Nannies 4 Hire and other agencies suggest families give the caregiver a written job description. Child care is first, but you should write down any additional chores you expect them to help with. “I do have them do some laundry and picking up after the kids and really get the kids involved, too,” says Jennifer. “They have to learn to clean up after themselves."
And with Alex's help, it gives Jennifer more time to do projects or homework with her kids. “Having a nanny has really helped us have more quality time when we are home.”
Several agencies give this advice. If you are hiring a summer nanny make sure they are looking for summer-only employment, otherwise they may be job searching while they are caring for your kids.
What do you look for In a well qualified summer nanny?
Like all nannies, your summer nanny should have clean background checks, get along well with your kids, model the behaviors that you want your kids to exhibit, and have the other skills and abilities that your family needs. For example, you may want your summer nanny to have her own car and be able to transport your kids to the variety of summer civic recreational activities in which they will be involved. Or you may want a summer nanny that speaks a foreign language to help your kids survive and thrive in a globally-oriented world.
Your summer nanny should be seeking summer-only employment. If you hire a summer nanny who prefers year-round employment, she may continue her job search while she is caring for your kids. If she is hired for a year-round job, she may leave your employment before the fall school semester begins.
Your summer nanny should be energetic and enjoy outdoor activities. In most areas, winter affords fewer opportunities to enjoy the great outdoors. Summer is generally the best time to take a nature hike, plant a garden, play outdoor sports, or just sit on a porch swing and take in the fresh air of a summer breeze.
Your summer nanny should be able to think creatively to develop fun ideas to keep your kids occupied, entertained, and learning throughout the summer.
Find the Perfect NannyCreate a job description. What do you want the nanny to do? Childcare only? Light housekeeping? Meal preparation? Other tasks?
Create an employment contract. The contract should cover pay rate, benefits, and other terms and conditions of employment.
Recruit. Common recruitment methods include word-of-mouth, help-wanted advertisements, postings at colleges or universities, and online databases of prospective nannies such as Nannies4hire.com.
Screen all candidates by reviewing their credentials relative to what you are looking for in a nanny. You can do this by thoroughly reviewing resumes, applications, etc.

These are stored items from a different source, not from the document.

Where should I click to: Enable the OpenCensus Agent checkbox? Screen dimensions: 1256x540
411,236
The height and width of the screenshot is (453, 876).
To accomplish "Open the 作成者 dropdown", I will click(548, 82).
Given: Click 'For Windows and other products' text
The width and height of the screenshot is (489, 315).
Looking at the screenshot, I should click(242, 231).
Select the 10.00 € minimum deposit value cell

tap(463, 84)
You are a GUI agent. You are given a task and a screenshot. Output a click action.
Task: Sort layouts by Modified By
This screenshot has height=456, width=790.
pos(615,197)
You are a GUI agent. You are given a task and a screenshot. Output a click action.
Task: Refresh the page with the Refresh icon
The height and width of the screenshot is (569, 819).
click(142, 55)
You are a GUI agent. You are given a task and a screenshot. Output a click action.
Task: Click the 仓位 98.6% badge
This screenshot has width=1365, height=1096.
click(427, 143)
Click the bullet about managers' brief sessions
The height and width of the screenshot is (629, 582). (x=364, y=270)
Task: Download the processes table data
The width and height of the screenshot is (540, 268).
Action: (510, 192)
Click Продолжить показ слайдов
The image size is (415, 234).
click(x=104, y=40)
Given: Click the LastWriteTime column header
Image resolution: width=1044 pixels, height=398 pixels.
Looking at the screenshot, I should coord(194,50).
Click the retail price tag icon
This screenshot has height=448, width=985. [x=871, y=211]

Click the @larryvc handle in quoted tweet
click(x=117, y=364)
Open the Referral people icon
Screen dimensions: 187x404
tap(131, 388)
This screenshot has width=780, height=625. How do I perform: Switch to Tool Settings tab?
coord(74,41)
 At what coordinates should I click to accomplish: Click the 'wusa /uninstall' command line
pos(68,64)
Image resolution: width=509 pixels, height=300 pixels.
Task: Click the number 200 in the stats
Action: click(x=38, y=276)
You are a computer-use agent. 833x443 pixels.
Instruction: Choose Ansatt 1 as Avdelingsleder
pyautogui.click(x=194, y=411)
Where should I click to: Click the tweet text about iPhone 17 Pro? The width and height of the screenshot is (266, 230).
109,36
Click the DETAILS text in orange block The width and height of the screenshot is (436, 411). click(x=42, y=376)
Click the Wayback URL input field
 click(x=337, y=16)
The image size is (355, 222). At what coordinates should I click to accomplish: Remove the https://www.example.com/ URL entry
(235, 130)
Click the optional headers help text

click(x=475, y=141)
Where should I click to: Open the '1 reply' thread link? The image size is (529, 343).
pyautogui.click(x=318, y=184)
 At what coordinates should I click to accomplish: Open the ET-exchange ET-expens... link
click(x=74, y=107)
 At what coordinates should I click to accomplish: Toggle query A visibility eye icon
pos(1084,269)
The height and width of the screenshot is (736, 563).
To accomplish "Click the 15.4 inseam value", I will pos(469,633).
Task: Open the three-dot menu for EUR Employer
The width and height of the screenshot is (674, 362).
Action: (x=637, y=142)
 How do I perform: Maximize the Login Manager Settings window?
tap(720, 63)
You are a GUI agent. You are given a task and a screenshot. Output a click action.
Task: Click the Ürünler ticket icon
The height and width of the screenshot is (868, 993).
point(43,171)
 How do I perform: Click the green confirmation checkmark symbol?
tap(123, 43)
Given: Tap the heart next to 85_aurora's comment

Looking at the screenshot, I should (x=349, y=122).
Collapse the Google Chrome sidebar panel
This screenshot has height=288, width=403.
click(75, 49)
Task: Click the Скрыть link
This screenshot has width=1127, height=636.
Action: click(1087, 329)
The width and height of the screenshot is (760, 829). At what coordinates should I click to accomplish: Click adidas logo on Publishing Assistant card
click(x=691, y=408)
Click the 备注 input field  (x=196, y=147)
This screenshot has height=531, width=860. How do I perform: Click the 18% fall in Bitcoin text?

Interview. Interview only those candidates whose credentials match what you are looking for in a nanny. Two rounds of interviews are recommended. The initial interview can be done by Skype or telephone if in-person interviewing is impractical. This interview is done to get to know candidates a little better through a question-and-answer period of approximately one half hour. After the initial interviews are done, you can refine your list of viable candidates to perhaps two or three prospective nannies. On those two or three candidates, perform second-round interviews. These interviews are more thorough and typically involve your children as well. Observe how the candidates relate to your children. If age appropriate, ask your children, after the interview, how their liked the candidate that they just met. During the second round interviews, candidates should be shown the job description. Candidates should be expected to ask a variety of questions about the job description. At the conclusion of the second round interviews, let the candidates know you will be doing background checks and reference checks.
Perform background checks and call all references on your final round candidates.
Make your selection and offer the job to the candidate you’ve chosen. A telephone call to the selected candidate is sufficient for the initial job offer. Make sure that you are clear about the intended start date. If the offer is accepted, you should follow up by having your new nanny sign her employment contract. (Note: she may want to negotiate various aspects of the contract with you. You may or may not be willing to negotiate various aspects with her, as some aspects are likely non-negotiable for you.)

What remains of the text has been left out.